Both Motors — Battery Powered

The code runs both motors forward, then reverse, then spins in each direction to confirm independent control.

Video: Both wheels spinning with 850mAh battery powering the motor drivers.

Car Assembly

All components are 'installed' inside the chassis (apologies that everything is taped in place for now, a more permanent solution is in the works I promise). Motor drivers are taped near each motor to keep wire runs short and reduce EMI, with wires twisted together for that purpose. The Artemis and QWIIC breakout board sit on the other side in a tape bundle, and the 850mAh battery next to them. As required nothing sticks out past the wheels so the car can flip without damage. I would, however, not really trust it to flip.

Assembled car
Figure: All components secured inside the car chassis.

Lower PWM Limit

The PWM was ramped up slowly while the car sat on the ground. Starting from rest required a slightly higher PWM than keeping the robot in motion, which makes sense since static friction is higher than kinetic friction. The lower limit was 60 for forward driving and 140 for on-axis turning.

Calibration and Straight Line

I tested for drift by running the robot along a line of tape. Hilariously, the calibration factor ended up being 1.0 anyway.

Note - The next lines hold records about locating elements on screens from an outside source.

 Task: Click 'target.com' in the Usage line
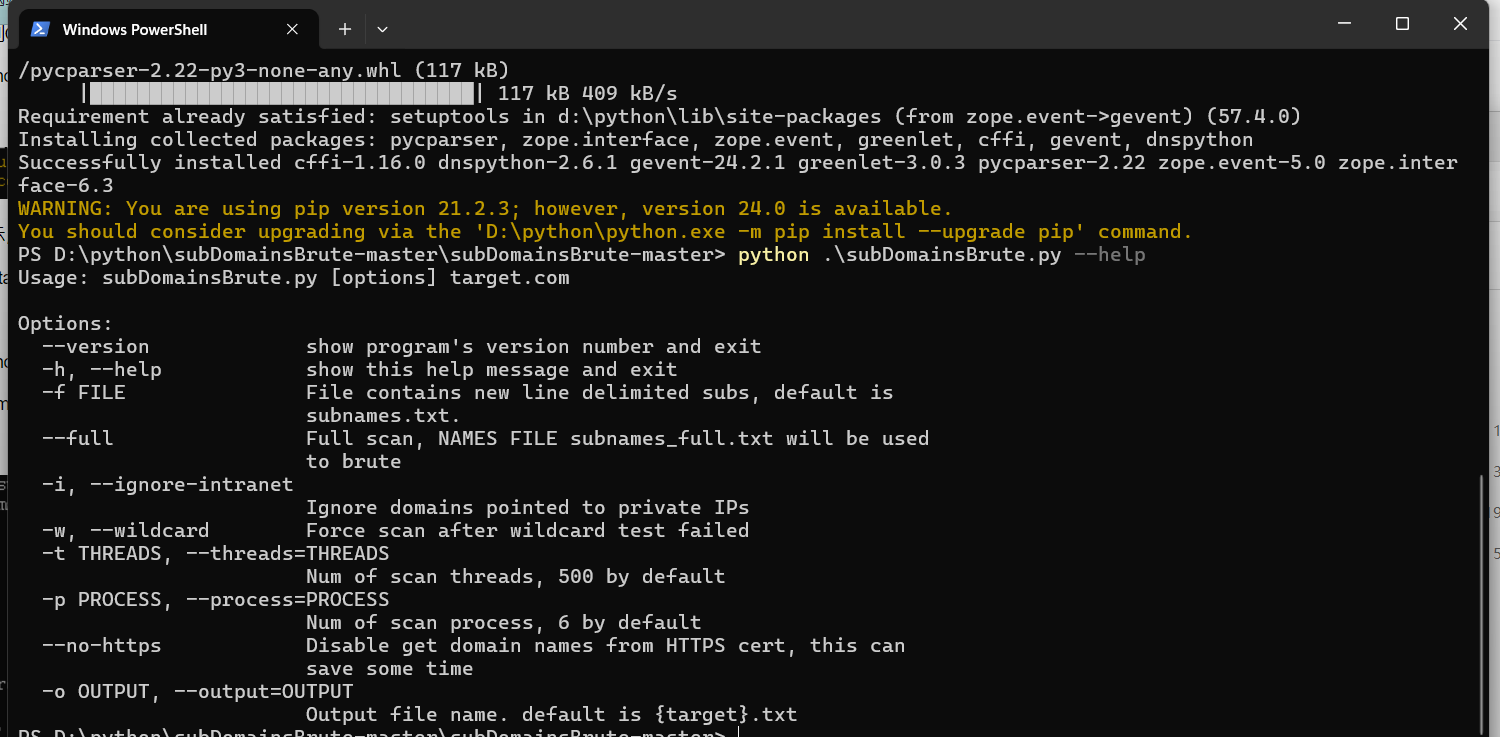[x=509, y=278]
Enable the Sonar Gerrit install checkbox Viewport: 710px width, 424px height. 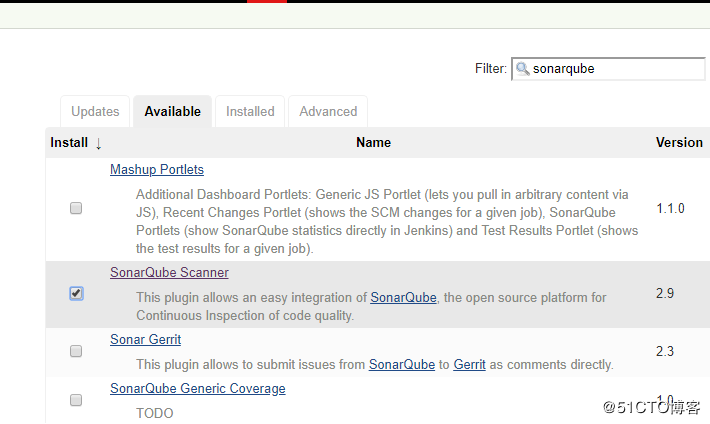(x=76, y=351)
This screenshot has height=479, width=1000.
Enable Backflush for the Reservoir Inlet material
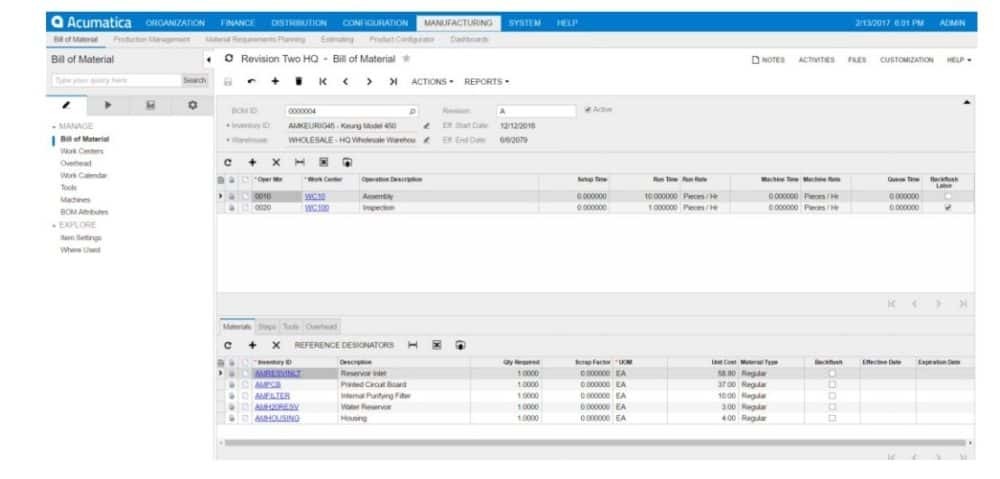[832, 373]
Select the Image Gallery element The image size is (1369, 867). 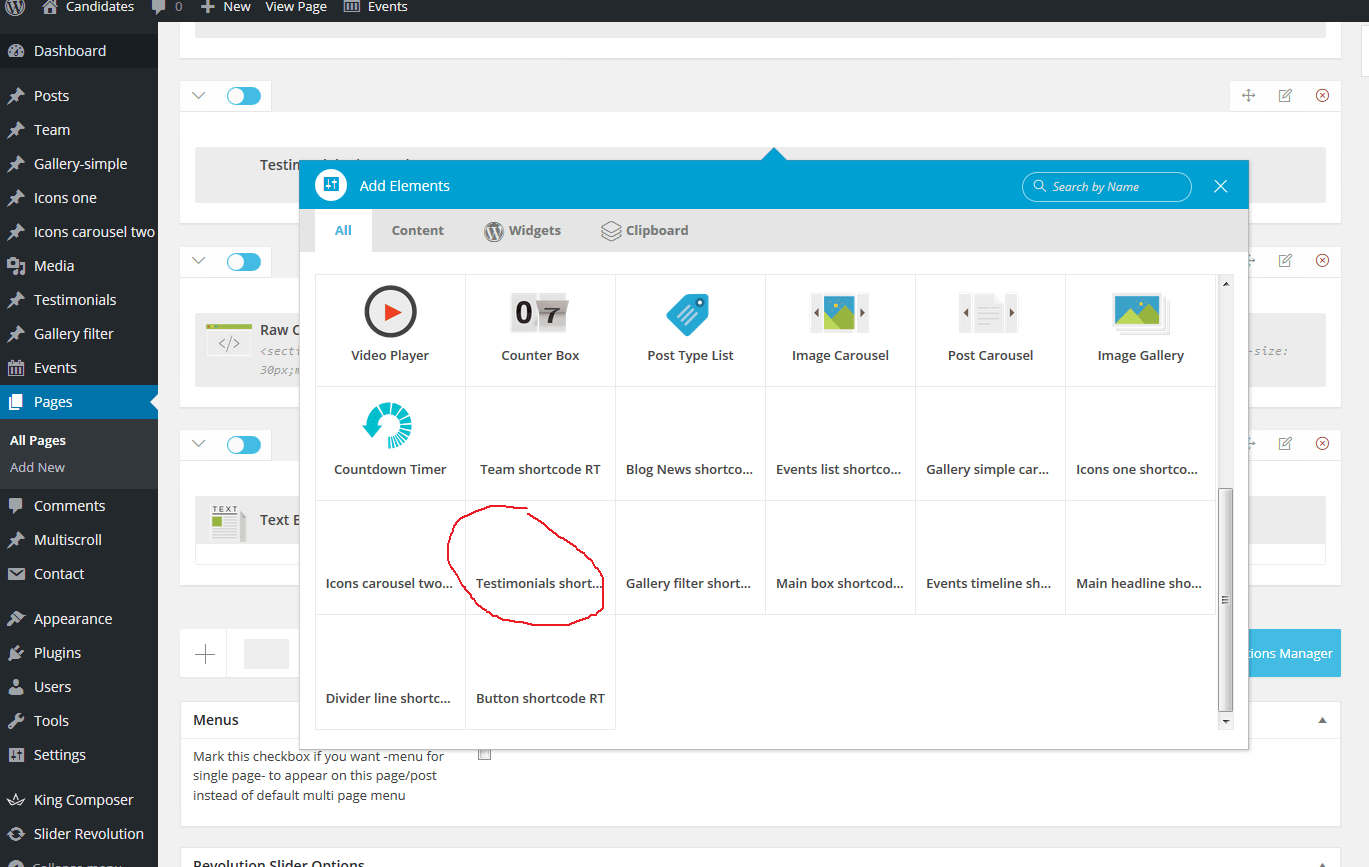click(x=1140, y=330)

Calibration testing and results
Figure: Calibration testing and results.
float CAL_FACTOR = 1.0;
int left_speed = (int)(BASE_SPEED * CAL_FACTOR);
int right_speed = BASE_SPEED;
drive(left_speed, right_speed);

Video: Robot driving straight along tape line for 2m (measured in blue tape on the floor) after calibration.

Open Loop Control

I made a sequence loaded onto the Artemis: drive forward, turn right, drive forward, turn left, drive forward, turn again, then reverse. I put him infront of a wall to demnostrate the evasion behavior I was going for. It wasn't perfect though.


    drive(50, 50); // fwd
    delay(1500);
    stop();
          
    delay(300); // turn
    drive(160, -160);
    delay(1500);
    stop();
          
    delay(300); //fwd again
    drive(50, 50);
    delay(1500);
    stop();
          
    delay(300); // turn
    drive(-160, 160);
    delay(1500);
    stop();
          
    delay(300); //fwd
    drive(50, 50);
    delay(1500);
          
    drive(170, -170); //stronger turn
    delay(2000);
    drive(-80, -80); // reverse
    delay(1500);
    stop();

Video: Open loop untethered control demo showing forward driving, turns, and a spin.

Discussion

Collaborations: I used a soldering iron from my friend from outside of class and bought solder to use on it, which let me do a lot of last minute work. I also had instructional help from Rajarshi Das, mostly confirming my wiring questions. I used past diagrams from Brooke Hudson and Anunth Ramaswami to know how to create mine. As always, Claude to debug my code, explain some concepts, and help create the website html.